##### SOURCE EXTRACT

Personal information
- Nationality: British (English)
- Born: 29 August 1996 (age 30) London, England
- Height: 1.72 m (5 ft 8 in)
- Weight: 61 kg (134 lb)

Sport
- Sport: Athletics
- Events: 60 m, 100 m, 200 m
- Club: Cambridge Harriers

Achievements and titles
- Personal bests: 100 m: 10.90 (Birmingham 2022); 200 m: 22.16 (Budapest 2023); Indoors; 60 m: 7.05i (Berlin 2023);

Medal record
Women's athletics
Representing Great Britain
Olympic Games
| Silver medal – second place | 2024 Paris | 4 × 100 m relay |
| Bronze medal – third place | 2016 Rio de Janeiro | 4 × 100 m relay |
| Bronze medal – third place | 2020 Tokyo | 4 × 100 m relay |
World Championships
| Silver medal – second place | 2017 London | 4 × 100 m relay |
| Silver medal – second place | 2019 Doha | 4 × 100 m relay |
| Bronze medal – third place | 2023 Budapest | 4 × 100 m relay |
European Championships
| Gold medal – first place | 2018 Berlin | 4 × 100 m relay |
| Gold medal – first place | 2024 Rome | 4 × 100 m relay |
| Silver medal – second place | 2016 Amsterdam | 4 × 100 m relay |
| Silver medal – second place | 2024 Rome | 200 m |
| Bronze medal – third place | 2022 Munich | 100 m |
European Indoor Championships
| Bronze medal – third place | 2023 Istanbul | 60 m |
Representing England
Commonwealth Games
| Gold medal – first place | 2022 Birmingham | 4 × 100 m relay |
| Bronze medal – third place | 2022 Birmingham | 100 m |

= Daryll Neita =

British sprinter (born 1996)

##########

- REQUIRED ACTION
List every gold medal in the Daryll Neita profile above, with the championship, year, city and event for each.

##### RECORD EXCERPTS

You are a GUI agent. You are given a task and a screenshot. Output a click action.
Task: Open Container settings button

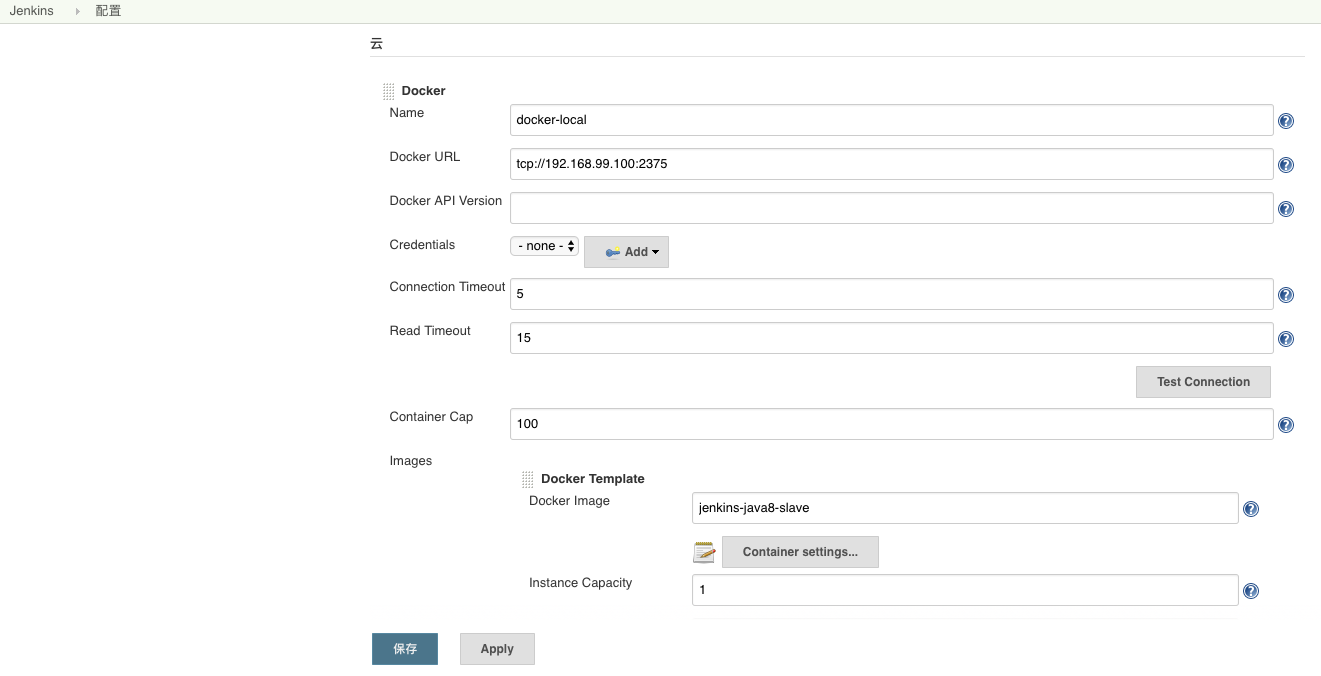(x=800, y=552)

##########
##### RECORD EXCERPTS

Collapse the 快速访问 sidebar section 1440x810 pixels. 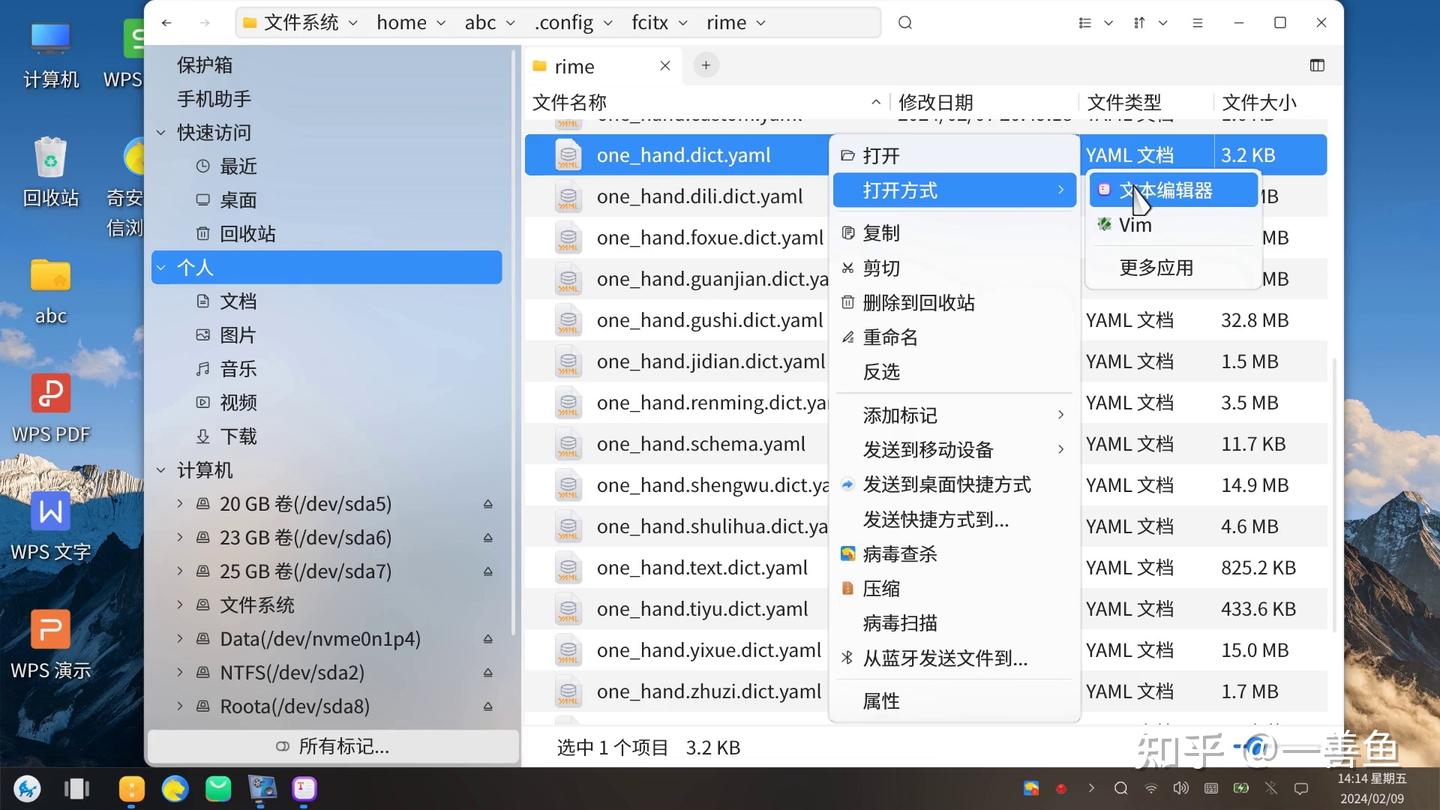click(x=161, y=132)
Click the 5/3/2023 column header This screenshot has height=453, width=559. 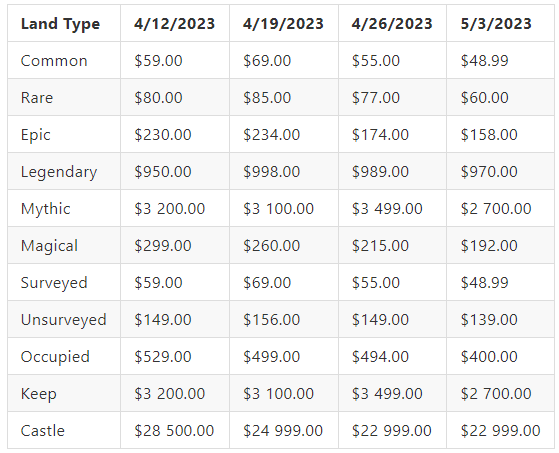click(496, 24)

##########
##### RECORD EXCERPTS

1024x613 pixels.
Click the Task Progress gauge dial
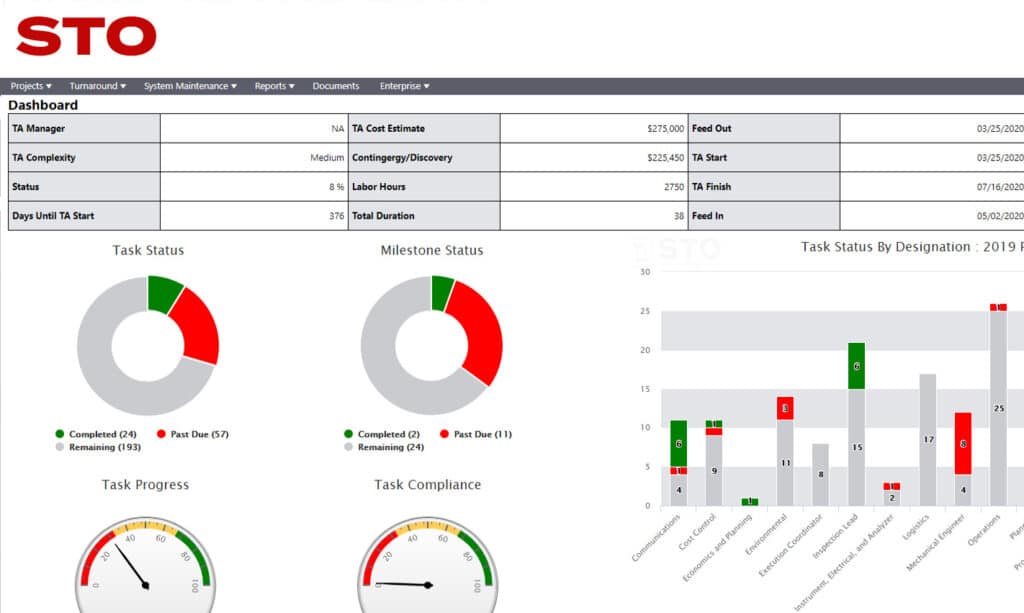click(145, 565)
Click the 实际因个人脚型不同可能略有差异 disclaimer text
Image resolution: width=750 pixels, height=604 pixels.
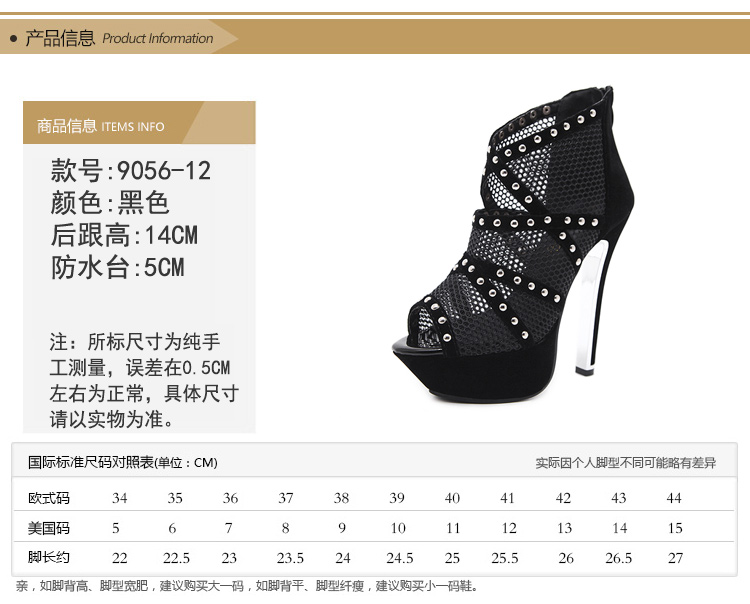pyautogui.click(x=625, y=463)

##########

- RESULT OF THIS EXERCISE
- European Championships, 2018 Berlin, 4 × 100 m relay
- European Championships, 2024 Rome, 4 × 100 m relay
- Commonwealth Games, 2022 Birmingham, 4 × 100 m relay